Ingredients:
- 2 cans chickpeas, drained and rinsed
- 1 large onion, chopped
- 3-4 cloves garlic, minced
- 1-inch piece of ginger, peeled and grated
- 2-3 green chilies, chopped
- 2-3 tomatoes, chopped
- 2 tsp cumin seeds
- 2 tsp coriander seeds
- 1 tsp turmeric powder
- 1 tsp garam masala
- 1 tsp red chili powder
- 1/2 tsp amchur (dried mango powder)
- Salt, to taste
- 2 tbsp oil
- Fresh coriander leaves, chopped
Instruction:
- Heat oil in a pan on medium heat. Add cumin seeds and coriander seeds, and let them splutter.
- Add chopped onions, garlic, ginger, and green chilies. Sauté for 3-4 minutes or until the onions are translucent.
- Add chopped tomatoes and cook until they are soft and mushy.
- Add turmeric powder, garam masala, red chili powder, amchur, and salt.

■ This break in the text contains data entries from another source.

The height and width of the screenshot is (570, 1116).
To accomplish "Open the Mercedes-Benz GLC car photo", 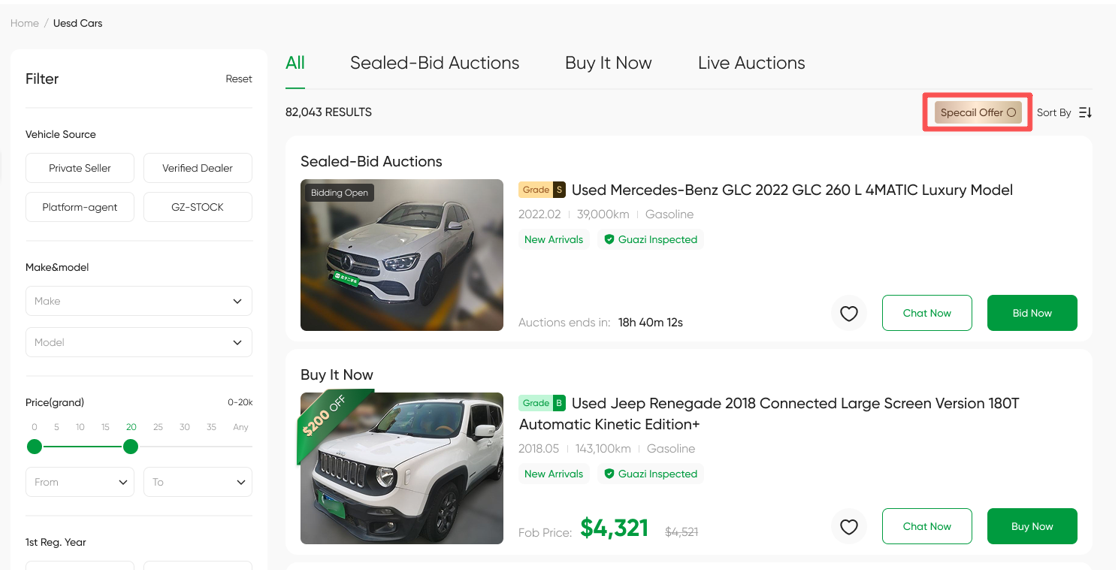I will pyautogui.click(x=402, y=255).
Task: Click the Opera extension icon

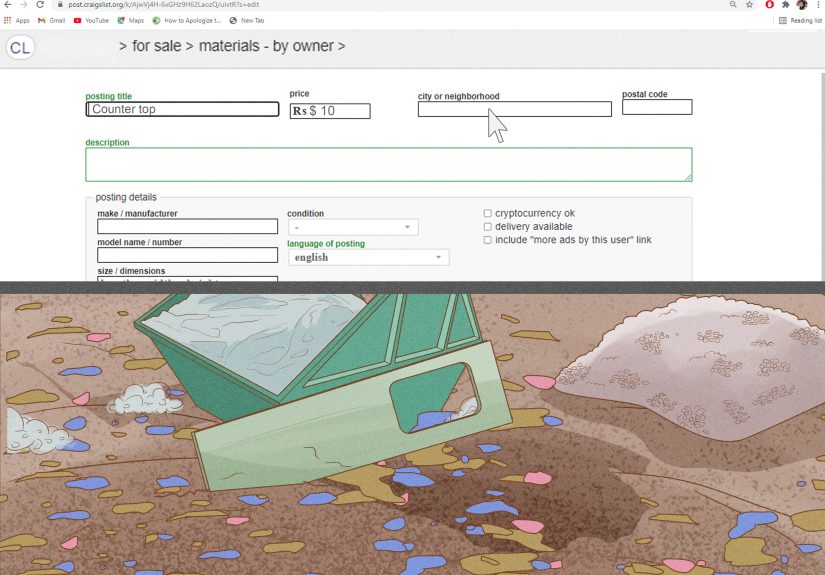Action: (769, 5)
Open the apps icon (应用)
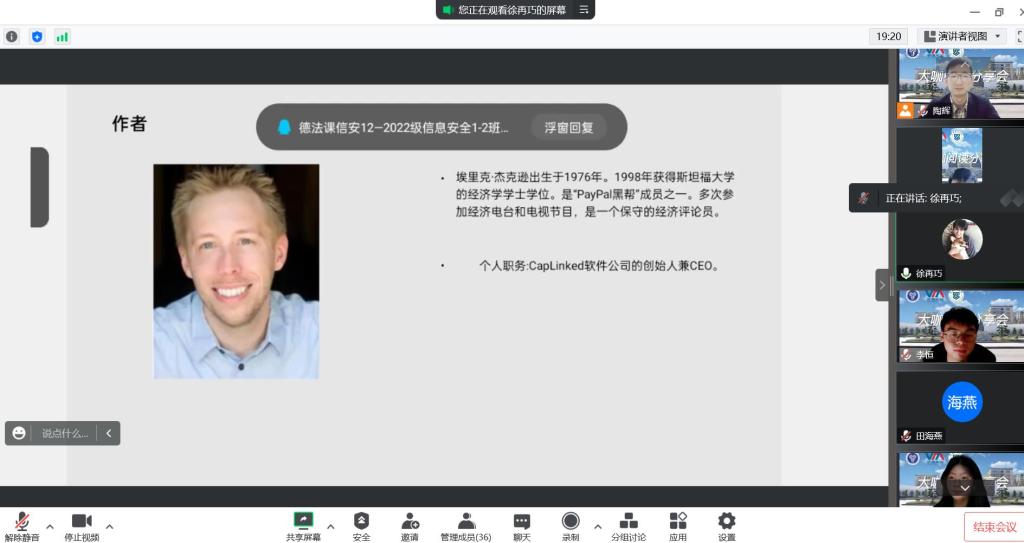The width and height of the screenshot is (1024, 543). [x=678, y=522]
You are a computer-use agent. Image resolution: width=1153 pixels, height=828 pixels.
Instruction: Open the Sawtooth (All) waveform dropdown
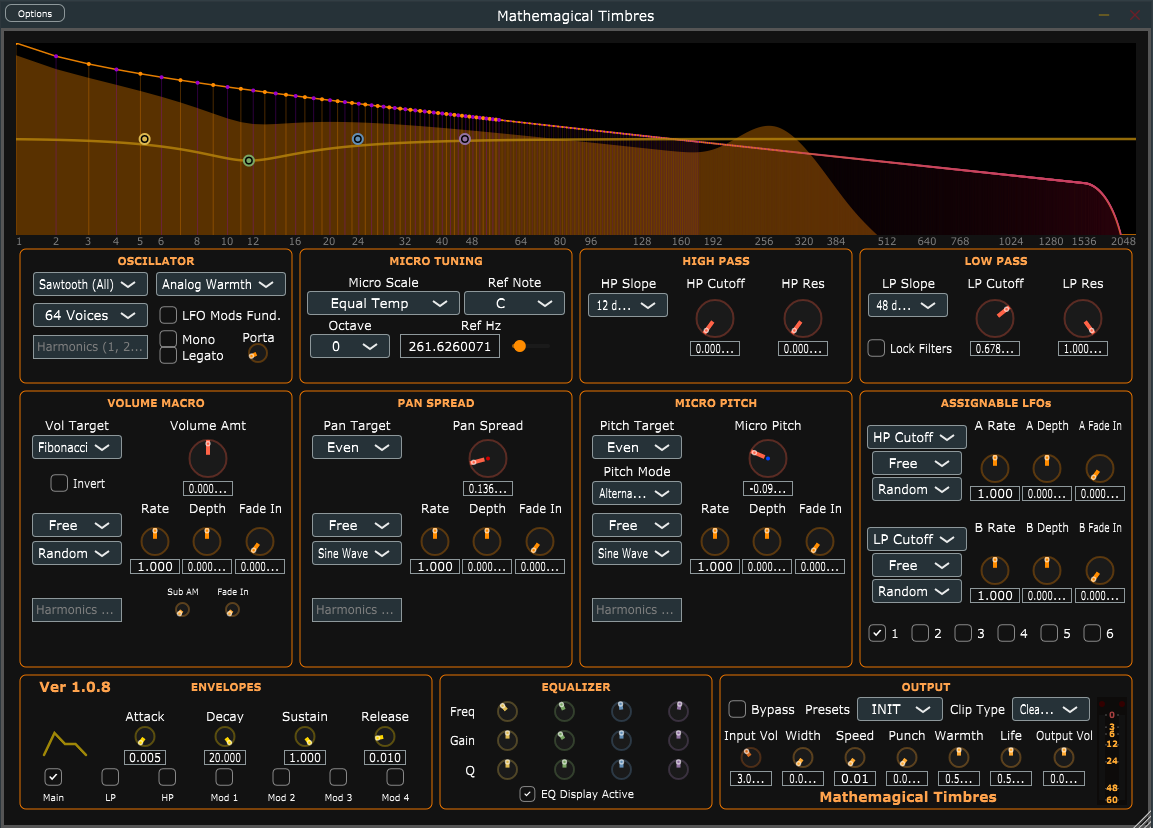[87, 285]
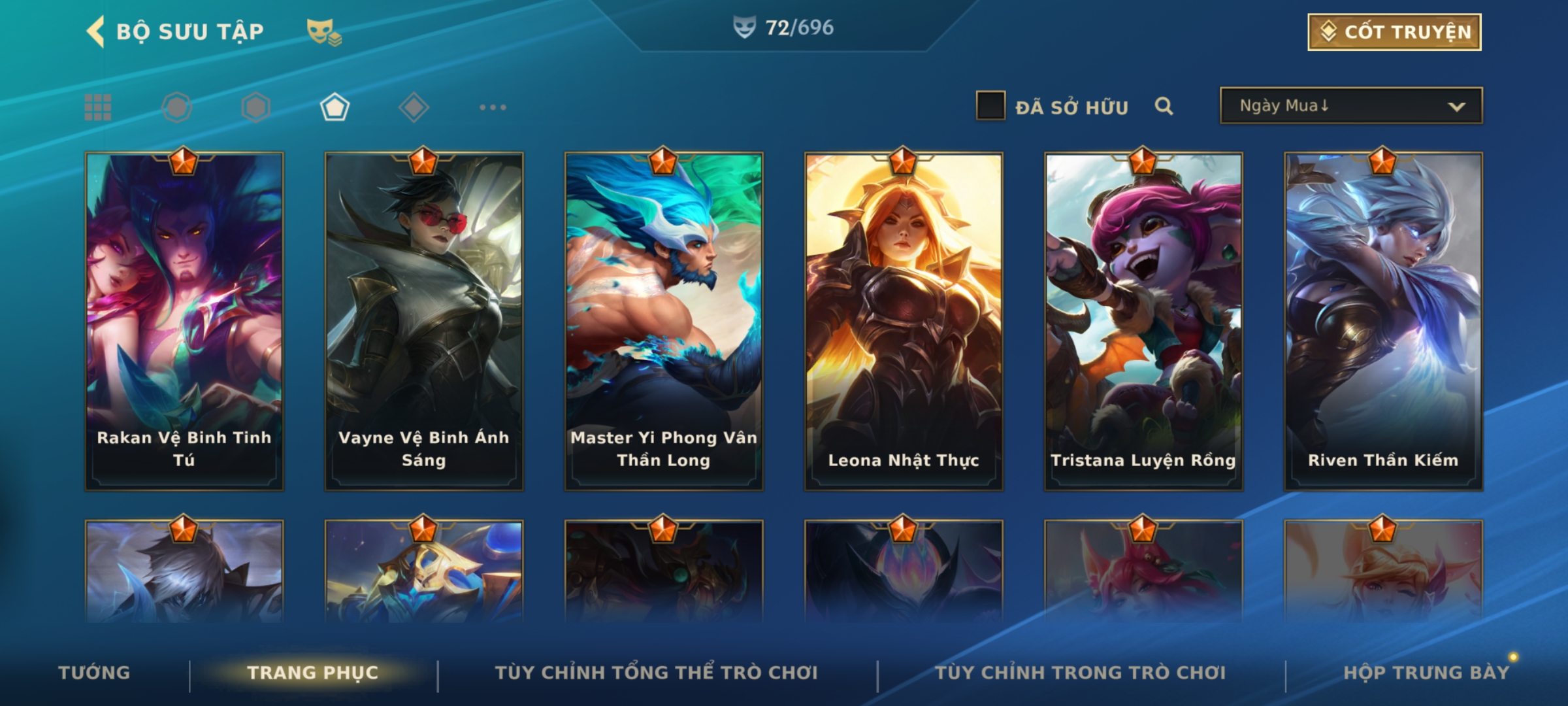Go back using Bộ Sưu Tập arrow
Screen dimensions: 1568x706
(x=95, y=31)
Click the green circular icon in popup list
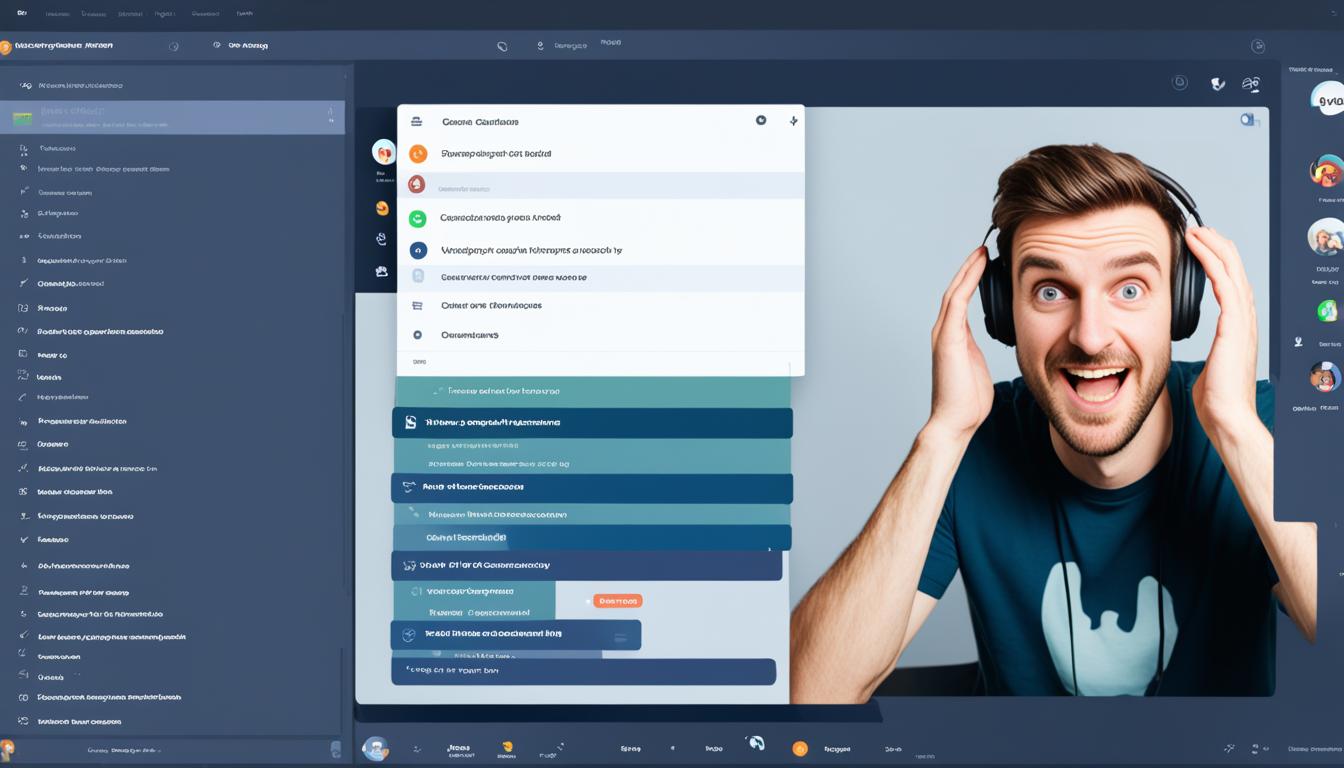Screen dimensions: 1344x768 [x=418, y=218]
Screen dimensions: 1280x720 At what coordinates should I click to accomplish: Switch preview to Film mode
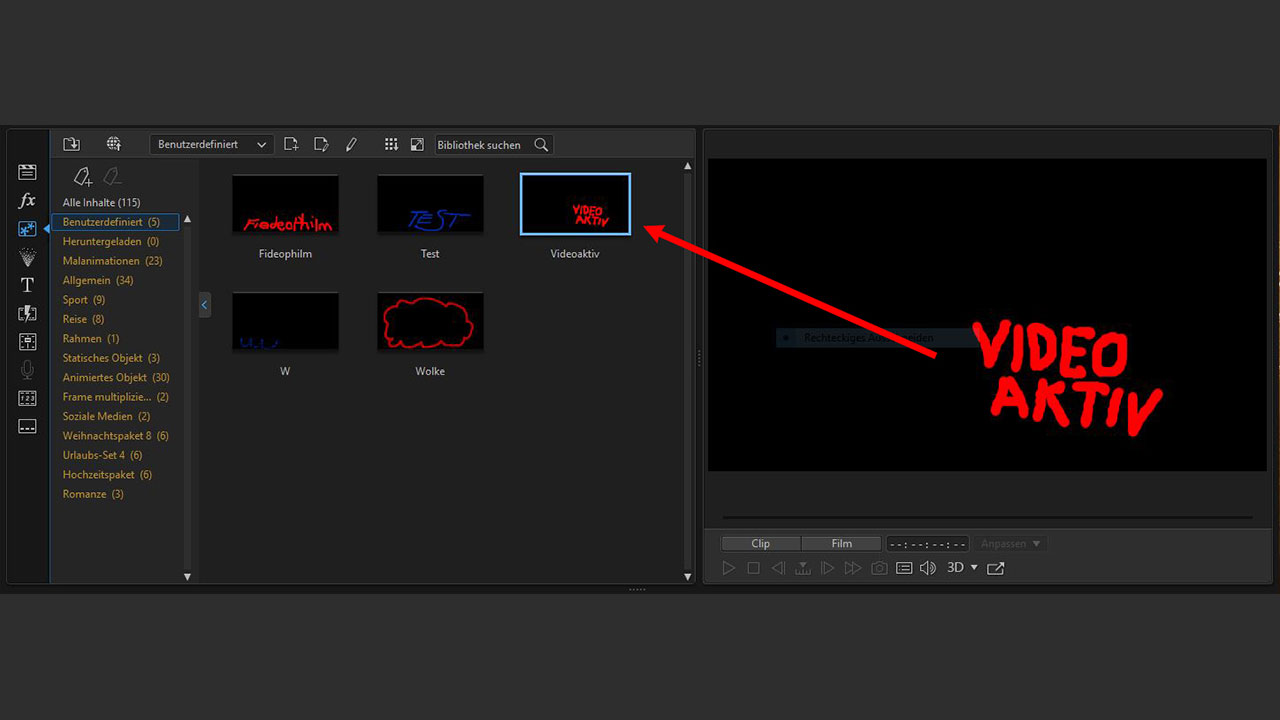tap(842, 544)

Mix everything together and cook for another minute or two.
- Add the chickpeas and mix everything together. Add some water if needed to make a thick gravy.
- Cover the pan and let it simmer for 15-20 minutes or until the chickpeas are tender and the sauce has thickened.
- Garnish with fresh coriander leaves and serve hot with rice or naan.
Enjoy your delicious and flavorful Chana Masala, perfect for a vegetarian meal!